Les lois s’accumulent… en vain
Contre les incivilités, le politique recourt de plus en plus à la loi. Avec une efficacité limitée tant la police et la justice peinent déjà à traiter des cas plus prioritaires.
Depuis 2003, l’attroupement dans les halls d’immeubles est illégal et puni de 2 mois de prison et de 3 750 euros d’amende. Un exemple de « nouvelles incriminations venant augmenter la prise en compte des incivilités par la loi pénale », explique Benoist Hurel, magistrat.
Il observe une « forte croissance de la demande de régulation par le droit de l’ensemble des rapports sociaux ».
Ainsi aujourd’hui, des lois sanctionnent des comportements déviants (comme mettre les pieds sur les fauteuils des trains ou faire trop de bruit chez soi), qu’un simple regard ou une remarque suffisaient à régler auparavant.
Cette juridicisation émanerait d’une demande sociétale à laquelle le politique s’empresse de répondre en votant de nouveaux textes.
Un besoin de loi
« Il s’agit d’une tendance lourde débutée au XIXe siècle, qui s’est accentuée avec la montée en puissance de l’individualisme, explique Laurence Dumoulin, politiste, spécialisée dans le rapport entre droit et politique. A cela s’ajoute le tournant sécuritaire enclenché dans les années 1980 criminalisant certains comportements ».
Les parquets renoncent souvent à poursuivre les auteurs d’incivilités
Un des derniers exemples en date est la loi du 22 mars 2016 « relative à la prévention et à la lutte contre les incivilités dans les transports collectifs de voyageurs », qui renforce les pouvoirs des agents de la SNCF et de la RATP.
Ceux-ci peuvent dorénavant garder un voyageur refusant de donner son identité jusqu’à l’arrivée des policiers ou des gendarmes.

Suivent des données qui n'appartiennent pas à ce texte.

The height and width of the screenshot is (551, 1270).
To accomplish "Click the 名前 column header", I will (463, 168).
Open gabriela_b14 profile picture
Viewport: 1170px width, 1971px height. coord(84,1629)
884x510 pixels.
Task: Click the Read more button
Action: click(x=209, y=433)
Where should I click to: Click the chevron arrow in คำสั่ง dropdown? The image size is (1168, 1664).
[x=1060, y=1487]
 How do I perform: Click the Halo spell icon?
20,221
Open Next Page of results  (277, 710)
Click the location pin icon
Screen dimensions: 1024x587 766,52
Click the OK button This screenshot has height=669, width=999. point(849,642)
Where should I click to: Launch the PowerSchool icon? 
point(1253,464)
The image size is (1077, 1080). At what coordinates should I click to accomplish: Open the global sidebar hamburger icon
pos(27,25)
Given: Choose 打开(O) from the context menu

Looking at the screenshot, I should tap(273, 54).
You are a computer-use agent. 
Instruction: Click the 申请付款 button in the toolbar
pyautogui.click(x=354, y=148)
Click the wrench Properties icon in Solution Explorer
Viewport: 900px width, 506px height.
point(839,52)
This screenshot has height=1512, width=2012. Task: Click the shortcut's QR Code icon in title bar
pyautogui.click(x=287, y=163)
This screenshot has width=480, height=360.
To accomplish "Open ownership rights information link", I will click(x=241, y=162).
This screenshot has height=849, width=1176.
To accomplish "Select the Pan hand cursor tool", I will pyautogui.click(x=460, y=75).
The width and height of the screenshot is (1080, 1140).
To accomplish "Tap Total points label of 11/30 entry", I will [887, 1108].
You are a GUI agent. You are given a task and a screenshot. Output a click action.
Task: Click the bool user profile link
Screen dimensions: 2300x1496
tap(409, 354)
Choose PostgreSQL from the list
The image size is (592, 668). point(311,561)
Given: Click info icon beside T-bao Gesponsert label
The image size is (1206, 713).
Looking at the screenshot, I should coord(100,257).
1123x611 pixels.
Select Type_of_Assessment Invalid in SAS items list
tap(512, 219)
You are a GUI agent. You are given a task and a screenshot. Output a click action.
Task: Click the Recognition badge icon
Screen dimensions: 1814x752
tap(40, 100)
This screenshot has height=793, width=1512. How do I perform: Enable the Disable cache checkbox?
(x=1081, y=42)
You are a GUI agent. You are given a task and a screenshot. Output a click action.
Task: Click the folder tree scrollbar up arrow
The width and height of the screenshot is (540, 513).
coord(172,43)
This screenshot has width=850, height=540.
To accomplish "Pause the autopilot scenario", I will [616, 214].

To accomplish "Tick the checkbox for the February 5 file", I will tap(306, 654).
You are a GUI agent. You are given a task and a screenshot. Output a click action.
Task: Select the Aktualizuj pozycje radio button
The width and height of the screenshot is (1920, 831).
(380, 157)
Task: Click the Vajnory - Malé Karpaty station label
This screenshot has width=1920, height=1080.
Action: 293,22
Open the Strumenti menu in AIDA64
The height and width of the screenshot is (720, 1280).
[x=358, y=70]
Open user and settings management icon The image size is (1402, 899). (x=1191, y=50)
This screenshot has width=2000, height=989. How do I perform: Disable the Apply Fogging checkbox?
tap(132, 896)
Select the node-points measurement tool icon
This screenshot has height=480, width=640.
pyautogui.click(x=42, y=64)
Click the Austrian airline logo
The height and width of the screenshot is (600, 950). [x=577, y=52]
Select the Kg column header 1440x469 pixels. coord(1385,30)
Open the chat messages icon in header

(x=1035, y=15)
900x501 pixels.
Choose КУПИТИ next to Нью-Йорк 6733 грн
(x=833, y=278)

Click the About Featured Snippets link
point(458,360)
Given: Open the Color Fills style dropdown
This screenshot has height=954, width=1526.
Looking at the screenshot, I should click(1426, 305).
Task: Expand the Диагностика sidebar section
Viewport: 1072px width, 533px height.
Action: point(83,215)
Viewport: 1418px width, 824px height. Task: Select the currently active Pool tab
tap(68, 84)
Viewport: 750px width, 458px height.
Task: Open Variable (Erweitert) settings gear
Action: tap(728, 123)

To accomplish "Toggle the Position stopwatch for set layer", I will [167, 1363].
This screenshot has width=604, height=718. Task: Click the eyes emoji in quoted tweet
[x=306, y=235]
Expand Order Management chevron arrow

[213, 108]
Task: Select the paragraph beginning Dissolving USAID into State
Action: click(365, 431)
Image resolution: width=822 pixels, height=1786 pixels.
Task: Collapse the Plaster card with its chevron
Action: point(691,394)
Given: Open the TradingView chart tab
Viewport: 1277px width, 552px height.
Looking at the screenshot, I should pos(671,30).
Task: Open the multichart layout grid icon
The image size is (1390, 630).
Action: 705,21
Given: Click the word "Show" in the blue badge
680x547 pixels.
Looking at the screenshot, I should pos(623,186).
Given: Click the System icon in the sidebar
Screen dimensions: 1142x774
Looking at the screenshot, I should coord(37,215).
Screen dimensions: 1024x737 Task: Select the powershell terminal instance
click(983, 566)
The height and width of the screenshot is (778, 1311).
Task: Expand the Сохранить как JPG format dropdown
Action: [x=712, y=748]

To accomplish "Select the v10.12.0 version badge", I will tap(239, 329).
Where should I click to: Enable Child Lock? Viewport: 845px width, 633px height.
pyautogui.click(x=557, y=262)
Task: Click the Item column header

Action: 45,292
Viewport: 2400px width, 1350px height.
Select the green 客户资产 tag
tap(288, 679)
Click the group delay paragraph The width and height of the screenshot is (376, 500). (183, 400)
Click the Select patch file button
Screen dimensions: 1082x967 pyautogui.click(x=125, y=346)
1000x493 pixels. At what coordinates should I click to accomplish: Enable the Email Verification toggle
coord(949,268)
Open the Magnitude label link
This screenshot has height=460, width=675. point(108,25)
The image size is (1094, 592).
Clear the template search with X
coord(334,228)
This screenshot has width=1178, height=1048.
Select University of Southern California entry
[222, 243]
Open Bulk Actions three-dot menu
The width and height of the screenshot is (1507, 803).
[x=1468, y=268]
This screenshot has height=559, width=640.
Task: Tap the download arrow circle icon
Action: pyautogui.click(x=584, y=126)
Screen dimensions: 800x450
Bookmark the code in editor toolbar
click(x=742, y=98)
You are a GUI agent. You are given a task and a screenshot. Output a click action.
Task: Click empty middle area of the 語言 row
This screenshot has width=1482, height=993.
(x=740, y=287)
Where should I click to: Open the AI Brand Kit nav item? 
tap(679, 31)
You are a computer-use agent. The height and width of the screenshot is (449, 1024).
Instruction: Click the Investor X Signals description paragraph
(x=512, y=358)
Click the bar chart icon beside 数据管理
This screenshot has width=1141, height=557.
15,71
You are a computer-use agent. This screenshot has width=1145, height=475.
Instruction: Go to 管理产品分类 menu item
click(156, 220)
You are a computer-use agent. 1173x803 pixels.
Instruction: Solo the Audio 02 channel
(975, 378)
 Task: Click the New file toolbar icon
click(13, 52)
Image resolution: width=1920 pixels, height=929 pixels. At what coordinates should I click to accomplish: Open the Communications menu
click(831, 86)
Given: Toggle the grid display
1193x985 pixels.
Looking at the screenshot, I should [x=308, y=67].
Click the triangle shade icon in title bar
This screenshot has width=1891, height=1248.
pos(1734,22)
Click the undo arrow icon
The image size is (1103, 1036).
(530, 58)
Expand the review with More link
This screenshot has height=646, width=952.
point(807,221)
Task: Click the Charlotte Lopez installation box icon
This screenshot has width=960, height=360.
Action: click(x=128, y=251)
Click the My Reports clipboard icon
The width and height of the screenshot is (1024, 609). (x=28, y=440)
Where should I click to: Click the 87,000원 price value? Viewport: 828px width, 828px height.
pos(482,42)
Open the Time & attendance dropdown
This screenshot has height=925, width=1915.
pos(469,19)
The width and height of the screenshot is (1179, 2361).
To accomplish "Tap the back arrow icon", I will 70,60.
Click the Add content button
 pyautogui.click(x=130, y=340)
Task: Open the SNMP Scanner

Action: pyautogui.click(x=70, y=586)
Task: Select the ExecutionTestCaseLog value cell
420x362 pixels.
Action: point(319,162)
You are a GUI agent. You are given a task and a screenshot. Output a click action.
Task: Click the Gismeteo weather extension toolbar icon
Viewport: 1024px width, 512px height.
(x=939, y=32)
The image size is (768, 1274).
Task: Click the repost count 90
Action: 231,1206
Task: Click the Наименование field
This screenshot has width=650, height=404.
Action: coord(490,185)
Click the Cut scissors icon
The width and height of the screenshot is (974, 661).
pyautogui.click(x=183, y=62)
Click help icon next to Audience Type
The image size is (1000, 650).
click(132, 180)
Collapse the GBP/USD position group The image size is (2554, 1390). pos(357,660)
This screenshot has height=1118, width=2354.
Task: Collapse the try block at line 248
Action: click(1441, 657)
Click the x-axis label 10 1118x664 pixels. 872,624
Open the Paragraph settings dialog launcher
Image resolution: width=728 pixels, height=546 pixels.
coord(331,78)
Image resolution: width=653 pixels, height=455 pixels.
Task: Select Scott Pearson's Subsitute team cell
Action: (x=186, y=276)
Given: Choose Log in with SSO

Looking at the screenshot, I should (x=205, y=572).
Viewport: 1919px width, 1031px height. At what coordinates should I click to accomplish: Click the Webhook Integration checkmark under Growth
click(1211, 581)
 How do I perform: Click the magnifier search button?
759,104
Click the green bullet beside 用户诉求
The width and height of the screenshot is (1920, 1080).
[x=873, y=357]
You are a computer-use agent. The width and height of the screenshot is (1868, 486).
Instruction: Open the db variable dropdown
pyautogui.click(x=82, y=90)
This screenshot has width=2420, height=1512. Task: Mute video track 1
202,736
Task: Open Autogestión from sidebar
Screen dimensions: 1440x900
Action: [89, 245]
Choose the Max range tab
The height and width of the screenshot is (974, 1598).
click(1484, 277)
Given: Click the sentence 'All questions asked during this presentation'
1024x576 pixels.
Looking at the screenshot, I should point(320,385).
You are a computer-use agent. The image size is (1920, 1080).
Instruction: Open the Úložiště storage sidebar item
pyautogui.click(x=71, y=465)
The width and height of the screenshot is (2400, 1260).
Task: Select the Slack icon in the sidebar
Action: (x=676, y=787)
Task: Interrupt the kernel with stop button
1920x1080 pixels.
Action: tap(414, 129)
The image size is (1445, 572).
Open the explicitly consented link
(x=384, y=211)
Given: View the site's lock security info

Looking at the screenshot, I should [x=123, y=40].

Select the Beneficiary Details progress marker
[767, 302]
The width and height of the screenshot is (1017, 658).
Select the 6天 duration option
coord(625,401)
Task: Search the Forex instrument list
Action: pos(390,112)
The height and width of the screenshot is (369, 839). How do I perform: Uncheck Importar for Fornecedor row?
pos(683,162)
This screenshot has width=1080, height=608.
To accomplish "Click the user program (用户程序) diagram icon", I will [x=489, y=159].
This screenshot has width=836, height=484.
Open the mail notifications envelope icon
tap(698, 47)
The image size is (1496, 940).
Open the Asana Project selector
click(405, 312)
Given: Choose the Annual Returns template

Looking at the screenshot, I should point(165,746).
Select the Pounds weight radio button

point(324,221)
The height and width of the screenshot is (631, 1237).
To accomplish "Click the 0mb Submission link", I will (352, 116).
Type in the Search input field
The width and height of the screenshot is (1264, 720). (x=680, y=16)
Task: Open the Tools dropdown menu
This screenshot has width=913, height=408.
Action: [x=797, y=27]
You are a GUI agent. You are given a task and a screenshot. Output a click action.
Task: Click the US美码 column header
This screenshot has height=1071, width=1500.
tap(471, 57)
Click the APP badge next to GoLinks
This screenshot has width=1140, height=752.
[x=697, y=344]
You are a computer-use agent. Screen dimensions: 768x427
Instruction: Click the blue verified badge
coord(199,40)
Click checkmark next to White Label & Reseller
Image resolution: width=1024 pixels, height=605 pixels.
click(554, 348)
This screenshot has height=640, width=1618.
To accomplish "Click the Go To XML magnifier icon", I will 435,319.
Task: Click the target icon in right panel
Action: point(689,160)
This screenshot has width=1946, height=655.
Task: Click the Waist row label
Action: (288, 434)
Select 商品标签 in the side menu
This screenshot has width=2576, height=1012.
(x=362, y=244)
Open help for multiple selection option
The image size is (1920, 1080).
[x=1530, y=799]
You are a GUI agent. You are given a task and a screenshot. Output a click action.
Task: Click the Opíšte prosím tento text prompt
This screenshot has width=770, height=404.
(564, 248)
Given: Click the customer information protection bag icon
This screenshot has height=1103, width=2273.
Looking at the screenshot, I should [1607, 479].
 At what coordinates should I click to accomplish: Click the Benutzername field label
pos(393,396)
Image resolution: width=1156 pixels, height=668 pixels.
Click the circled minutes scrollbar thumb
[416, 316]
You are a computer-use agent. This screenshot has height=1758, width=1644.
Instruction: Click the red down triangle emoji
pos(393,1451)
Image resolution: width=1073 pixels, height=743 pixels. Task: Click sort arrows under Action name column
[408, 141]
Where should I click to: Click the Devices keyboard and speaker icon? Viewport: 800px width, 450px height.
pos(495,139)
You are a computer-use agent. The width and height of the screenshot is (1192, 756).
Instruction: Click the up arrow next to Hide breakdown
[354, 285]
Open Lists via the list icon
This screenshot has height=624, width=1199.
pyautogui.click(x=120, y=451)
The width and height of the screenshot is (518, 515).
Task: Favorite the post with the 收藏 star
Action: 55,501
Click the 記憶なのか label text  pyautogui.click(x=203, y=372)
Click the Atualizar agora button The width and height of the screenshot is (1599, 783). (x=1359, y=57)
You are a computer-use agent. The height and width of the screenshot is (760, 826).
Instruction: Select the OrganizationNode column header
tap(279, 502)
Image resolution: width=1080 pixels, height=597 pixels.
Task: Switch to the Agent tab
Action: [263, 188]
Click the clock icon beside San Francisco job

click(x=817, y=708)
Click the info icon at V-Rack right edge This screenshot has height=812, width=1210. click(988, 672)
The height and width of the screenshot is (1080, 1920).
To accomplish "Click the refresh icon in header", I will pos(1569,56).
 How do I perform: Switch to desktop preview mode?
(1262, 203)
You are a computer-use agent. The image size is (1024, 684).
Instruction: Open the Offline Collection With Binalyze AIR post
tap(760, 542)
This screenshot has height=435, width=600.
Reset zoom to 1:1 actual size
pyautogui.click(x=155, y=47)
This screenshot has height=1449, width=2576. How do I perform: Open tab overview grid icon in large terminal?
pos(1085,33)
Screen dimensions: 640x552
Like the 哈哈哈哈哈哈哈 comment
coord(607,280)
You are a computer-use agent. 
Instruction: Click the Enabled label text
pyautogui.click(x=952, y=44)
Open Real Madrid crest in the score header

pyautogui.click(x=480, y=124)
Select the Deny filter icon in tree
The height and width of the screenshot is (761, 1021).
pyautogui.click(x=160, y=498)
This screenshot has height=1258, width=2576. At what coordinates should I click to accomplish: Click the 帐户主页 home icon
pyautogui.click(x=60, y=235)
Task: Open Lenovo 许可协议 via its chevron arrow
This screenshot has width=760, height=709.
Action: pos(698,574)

Ils ont également l’autorisation de rester en civil lors de leurs missions afin de mieux contrer les incivilités comme le tabagisme persistant sur certaines lignes.
La fraude régulière est plus durement réprimée : punie de six mois d’emprisonnement et de 7 500 euros d’amende, elle sera constatée à partir de cinq infractions, contre 10 auparavant, sur 12 mois.
Les deux entreprises publiques se plaignaient en effet de ne pas pouvoir faire face à un taux de fraude qu’un simple règlement administratif ne suffisait plus à réguler.
Les conséquences de la juridicisation
En confiant un travail supplémentaire à la police et à la justice, cette juridicisation risque d’achever un système déjà à bout de souffle.
Bien que, selon Benoist Hurel, « les parquets jouent globalement bien leur rôle de filtre » et évitent l’engorgement des tribunaux en renonçant souvent à poursuivre les auteurs d’incivilités au profit d’infractions plus graves.
Le recours à la loi, s’il permet au politique de montrer qu’il se saisit de ces questions, est donc peu efficace.
Pour autant, même s’il fonctionnait, « on ne change pas la société par décret », résumait le sociologue Michel Crozier. « Les comportements humains ne se calquent pas exactement sur la loi, ils sont liés à des habitus et des valeurs », renchérit Laurence Dumoulin.
Au-delà d’un débat sur l’efficacité de la juridicisation, la question est de savoir si « nous voulons vivre dans une société procédurière et apeurée, qui incrimine le moindre fait supposé déviant et ne lui trouve d’autres modes de régulation que l’ombre du juge pénal », s’interroge Benoist Hurel.